▶ **Document text**:
= = = = =
Assuming we will be using at least two gears to accelerate from 0-100, shouldn't it be multiplied by the first two gears, not the first one only? I my above formula correct then?

kielbasa said:
It is unfortunate that the relevant equations have been presented as bit-mapped screen shots rather than as editable text or typeset ##\LaTeX##. I do not believe that the factor of 2 that is present in your final equation is proper.

Nor do I believe that the idea of a constant torque engine with no maximum RPM limit is particularly realistic. However, let us accept that idea and proceed with a step by step derivation. We are trying to arrive at the formula:$$a = \frac{i_0 \cdot i_x \cdot T_e}{R \cdot (M + 6m)}$$As I understand it, the numerator takes the engine torque multipled by the gearbox ratio to arrive at driveshaft torque. It then takes driveshaft torque times the torque multiplier at the differential to get torque at the wheel(s).

A classic rear wheel differential consists of a bevelled pinion gear mounted on the drive shaft mating at a 90 degree angle with a bevelled ring gear. The ring gear is mounted coaxial with the two axle shafts leading to the wheels. The axle shafts are joined to the ring gear with a torque sharing mechanism so that the sum of the torques at each wheel is equal to the torque the pinion gear applies on the ring gear. For normal straight-line driving, the torque is shared 50/50.
http://www.4x4abc.com/4WD101/img/difff.jpg said:
This means that the per-wheel torque is halved from ring gear torque. Which means that per-wheel traction force is halved as well. But we are after total force. So we will end up multiplying by the number of driven wheels. The result is a wash. Aside from the pinion gear/ring gear ratio, the presence of the differential has no net effect on the results of our calculation for total force or total acceleration.

We may as well pretend that we have one wheel drive. We have torque at the wheel given by ##i_0 \cdot i_x \cdot T_e##. Force at the wheel is torque divided by the wheel+tire radius ##R##. That accounts for the factor of R. So we have:$$F_\text{tot} = \frac{i_0 \cdot i_x \cdot T_e}{R}$$Effective vehicle mass is given by (for a somewhat reasonable assumption about wheel+tire mass distribution) ##M+4\cdot m \cdot 1.5##. Obviously, this simplifies to ##M+6m##.

The ##4m## is for the total mass of the four wheels. The multiplier of 1.5 is because the wheels are rolling weight. The total kinetic+rotational energy per unit mass goes as ##\frac{3}{4}mv^2## instead of ##\frac{1}{2}mv^2## as long as the mass distribution is like a uniform disc of radius R and we are rolling without slipping. That's the multiplier of 1.5

##F=ma## so ##a = \frac{F}{m}##. We've already decided that the effective mass is ##M+6m## and that the total force is equal to ##\frac{i_0 \cdot i_x \cdot T_e}{R}## so we put it all together and get$$a = \frac{i_0 \cdot i_x \cdot T_e}{R \cdot (M + 6m)}$$
Note that if you measure total vehicle weight ##M## by weighing the vehicle with the wheels on then you've already counted ##4m## as part of ##M##. In that case, the effective vehicle mass is ##M+2m## instead.
= = = = =
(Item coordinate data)

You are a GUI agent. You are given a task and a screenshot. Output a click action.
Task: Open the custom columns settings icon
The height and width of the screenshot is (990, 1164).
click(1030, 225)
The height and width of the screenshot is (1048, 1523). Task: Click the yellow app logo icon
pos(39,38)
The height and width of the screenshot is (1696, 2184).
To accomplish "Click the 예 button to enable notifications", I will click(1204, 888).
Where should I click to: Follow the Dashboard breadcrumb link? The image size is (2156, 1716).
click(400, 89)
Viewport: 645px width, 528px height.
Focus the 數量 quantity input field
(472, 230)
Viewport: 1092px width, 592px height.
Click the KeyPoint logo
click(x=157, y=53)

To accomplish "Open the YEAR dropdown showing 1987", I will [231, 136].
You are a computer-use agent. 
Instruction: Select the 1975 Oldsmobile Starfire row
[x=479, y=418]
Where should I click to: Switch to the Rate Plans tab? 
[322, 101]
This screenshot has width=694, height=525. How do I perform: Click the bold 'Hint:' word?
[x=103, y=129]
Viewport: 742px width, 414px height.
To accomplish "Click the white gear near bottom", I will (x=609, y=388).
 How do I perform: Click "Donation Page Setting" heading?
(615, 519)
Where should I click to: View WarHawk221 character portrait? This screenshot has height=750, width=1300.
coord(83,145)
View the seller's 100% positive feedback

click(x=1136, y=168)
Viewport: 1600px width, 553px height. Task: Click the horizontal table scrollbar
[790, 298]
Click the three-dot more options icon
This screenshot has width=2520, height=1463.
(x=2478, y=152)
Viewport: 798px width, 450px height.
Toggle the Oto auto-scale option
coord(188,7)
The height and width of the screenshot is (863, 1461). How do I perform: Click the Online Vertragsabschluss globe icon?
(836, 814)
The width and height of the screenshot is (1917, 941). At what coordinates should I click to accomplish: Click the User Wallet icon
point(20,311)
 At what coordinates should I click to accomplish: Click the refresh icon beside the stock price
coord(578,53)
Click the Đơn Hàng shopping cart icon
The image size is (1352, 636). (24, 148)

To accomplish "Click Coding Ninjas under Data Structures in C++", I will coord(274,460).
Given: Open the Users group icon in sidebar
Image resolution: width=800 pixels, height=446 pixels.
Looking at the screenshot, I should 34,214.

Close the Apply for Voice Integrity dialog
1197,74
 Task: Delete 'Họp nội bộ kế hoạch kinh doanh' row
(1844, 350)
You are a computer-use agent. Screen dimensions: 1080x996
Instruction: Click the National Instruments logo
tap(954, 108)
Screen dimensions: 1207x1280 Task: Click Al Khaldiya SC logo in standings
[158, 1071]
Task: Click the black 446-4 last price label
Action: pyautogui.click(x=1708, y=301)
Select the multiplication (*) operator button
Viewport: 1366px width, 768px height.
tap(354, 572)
= = = = =
▶ **Problems to solve**:
1. In the car acceleration discussion, turn the paragraph that begins "A classic rear wheel differential consists" into a short list that keeps its main facts.
2. Carry on the car acceleration discussion from its last sentence.

▶ **Responses in order**:
1.
- A classic rear-wheel differential has a beveled pinion gear on the drive shaft that meets a beveled ring gear at a 90-degree angle.
- The ring gear sits on the same axis as the two axle shafts that lead to the wheels.
- A torque-sharing mechanism joins the axle shafts to the ring gear, so the torques at the two wheels add up to the torque the pinion gear puts on the ring gear.
- In normal straight-line driving, the torque is split 50/50.

2.
Last edited:
Spinnor and kielbasa
kielbasa said:
Andrewkirk, You said to 'multiply by the first gear ratio'.
Assuming we will be using at least two gears to accelerate from 0-100, shouldn't it be multiplied by the first two gears, not the first one only? I my above formula correct then?
You will use the first gear ratio until you reach a speed where the engine reaches red line or a more optimal shift point.

Then you will use the second gear ratio instead. Until the engine reaches red line again or an appropriate shift point into a third gear is reached.

jbriggs444, I appreciate Your help and the explanation. Thank You.
I'm sorry for the bitmaps within the post but it's my first thread and I do not know yet how to properly write down formulas on the forum as You did.
Anyways, the whole equation is copied from another thread I linked up in my first post.
For the first while, I thought '2' in the numerator stood for the two wheels, but that doesn't make sense then.

The whole idea of this thread was to somehow prove, or rather verify, if changing wheels to slightly lighter ones in an average car may have any impact on its acceleration ;) Just my curiosity.
Tried to plug in the numbers real quick and it seems that changing a 15kg wheels to a 12kg ones might result in some slight time improvements. Not by much, but always something.

kielbasa said:
I do not know yet how to properly write down formulas on the forum as You did.
Please see the "LaTeX Guide" link below the Edit window for a nice introduction.

kielbasa said:
if changing wheels to slightly lighter ones in an average car may have any impact on its acceleration
Yes, lighter is better for angular acceleration and also for unsprung weight (for handling).

kielbasa said:
changing a 15kg wheels to a 12kg ones might result in some slight time improvements
Yes, it should for acceleration, depending on other factors like wheel diameter, etc.

EDIT/ADD -- but keep in mind that wheel mass and Moment of Inertia are a much smaller influence on the acceleration of a car versus a motorcycle or bicycle. You just need to do the calculations to see what the magnitude of improvement is, based on the overall mass of your vehicle.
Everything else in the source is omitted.